This has been burning in me for a couple of weeks. I guess I’d
better get it out. I’ll be as gentle as I can.
I get it that some folks like to worship physically. I get
it that some folks believe that making a lot of noise makes their worship more
meaningful or more powerful. And I truly understand wanting to get more deeply
involved in worship.
Here’s the place I’m coming to: If you’re part of a group of
people worshiping, then it’s not appropriate for your worship to be
overwhelming the worship of the people around you.
And to that end tambourines and trumpets do not belong in a
public worship gathering. The principle applies to things that we do in worship
that over-ride or hinder the worship of others around us, but let’s use these
as our focus.
Here’s the exception: If you’re part of the worship team, in
unity with them, AND you’re really skilled, then there might be a place for
those instruments.
But if you are regularly blaaaating your ram’s-horn when you
feel the spirit move, then you are a disruption to unity, not a contributor.
And if you’re constantly banging your tambourine, regardless
of whether you think you’re keeping the beat or not, you are a disruption to
the unity of the group, not contributing to it.

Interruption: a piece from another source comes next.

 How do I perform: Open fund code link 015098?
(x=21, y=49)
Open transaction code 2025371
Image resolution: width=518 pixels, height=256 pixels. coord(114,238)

There’s a bigger problem with tambourines, and I apologize, but I’m going to
get a bit nerdly here.
Unless you are physically located on the stage with the
band, your instrument is not physically ABLE to keep the beat that the band is
keeping, and you will be (not “may” be) making their job substantially more
difficult.
This is physics, folks: sound is slow. It takes time to travel from the stage
to you. So when “the beat” leaves the stage, it takes time to travel to your
location, dawdling along at a measly 343 meters per second: the farther you are
from the stage, the more time it takes for the beat to reach you. The sound is
delayed when it reaches you.
Let’s imagine that your tambourine playing is exactly
perfect, and they strike their tambourine at the instant they hear the beat. They
are still not striking their tambourine at the same time that the band is. They’re
striking the beat after the sound has taken its time to reach them. That’s not
the same time. They’re delayed in striking the tambourine, because of the delay
that their beat took to reach you.
Then, of course, the sound from your tambourine – which is already the loudest
thing in the audience – takes its sweet time moseying throughout the room. So
that sister over there hears the beat from the band and then hears the beat
from the tambourine at completely different times. Now she’s thrown off. This
happens to pretty much everybody in the room that’s not standing right next to
the rogue percussionist on the tambourine.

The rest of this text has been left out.